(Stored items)
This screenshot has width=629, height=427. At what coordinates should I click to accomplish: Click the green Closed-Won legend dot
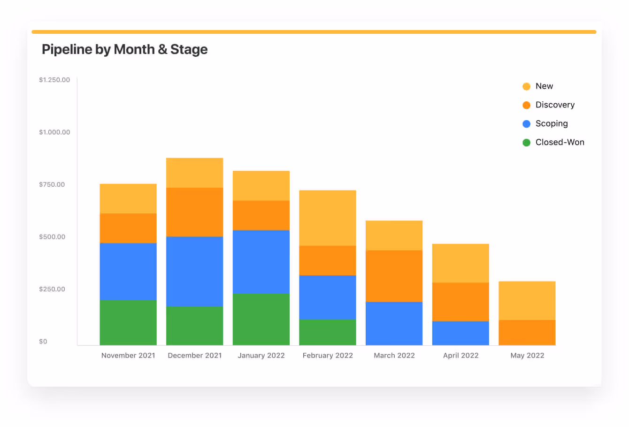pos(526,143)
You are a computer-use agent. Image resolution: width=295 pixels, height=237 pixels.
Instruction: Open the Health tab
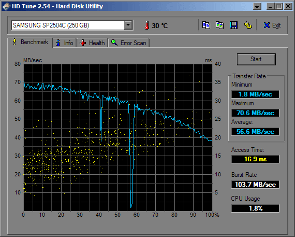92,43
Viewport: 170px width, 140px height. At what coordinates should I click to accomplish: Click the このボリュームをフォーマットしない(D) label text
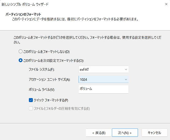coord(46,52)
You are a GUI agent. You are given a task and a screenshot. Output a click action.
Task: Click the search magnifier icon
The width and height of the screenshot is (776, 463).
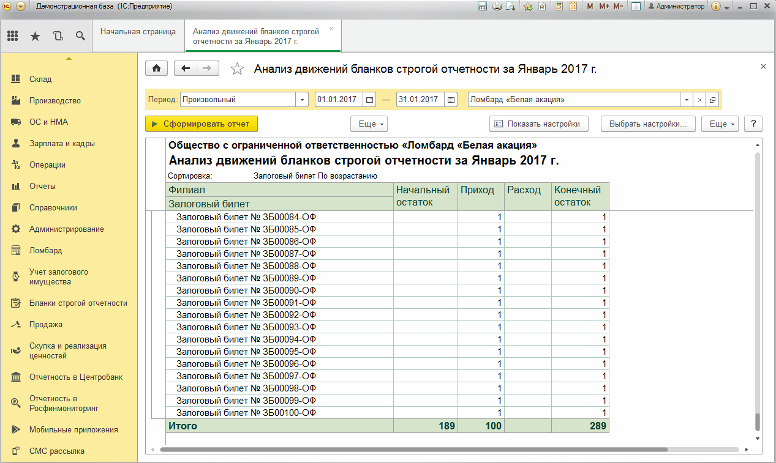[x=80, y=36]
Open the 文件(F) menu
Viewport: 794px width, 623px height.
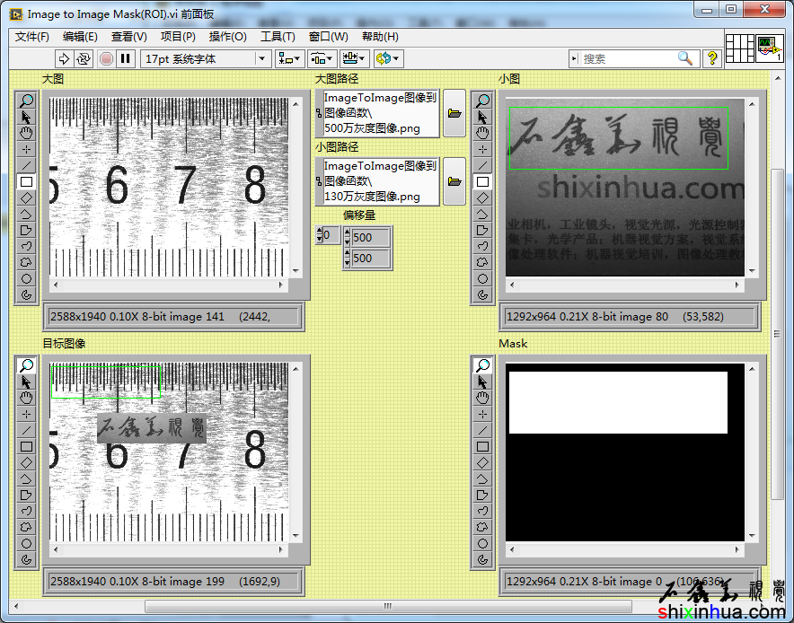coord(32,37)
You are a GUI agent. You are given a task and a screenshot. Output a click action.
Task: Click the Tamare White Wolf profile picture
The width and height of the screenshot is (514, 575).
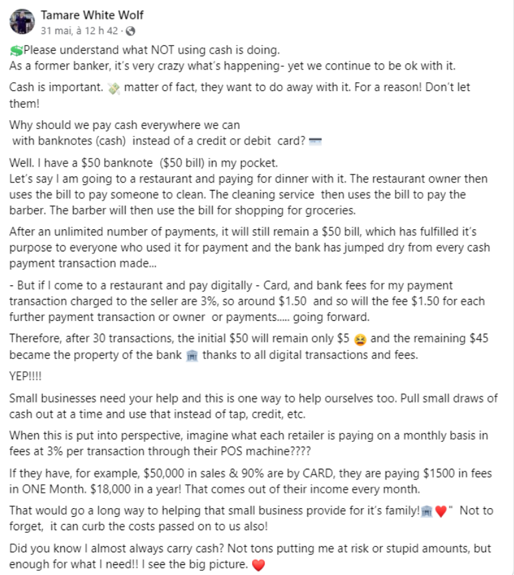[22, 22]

■ PROBLEM DETAILS ■
Retype all of the entries exactly as written, leaving out any images.

■ TASK SOLUTION ■
This screenshot has width=629, height=427. At what coordinates should I click to accomplish: Click the green Closed-Won legend dot
pos(526,143)
You are a computer-use agent. Image resolution: width=295 pixels, height=237 pixels.
Instruction: Open the Health tab
92,43
Viewport: 170px width, 140px height. At what coordinates should I click to accomplish: Click the このボリュームをフォーマットしない(D) label text
coord(46,52)
You are a GUI agent. You are given a task and a screenshot. Output a click action.
Task: Click the search magnifier icon
The width and height of the screenshot is (776, 463).
[x=80, y=36]
Open the 文件(F) menu
Viewport: 794px width, 623px height.
coord(32,37)
You are a GUI agent. You are given a task and a screenshot. Output a click action.
Task: Click the Tamare White Wolf profile picture
The width and height of the screenshot is (514, 575).
[22, 22]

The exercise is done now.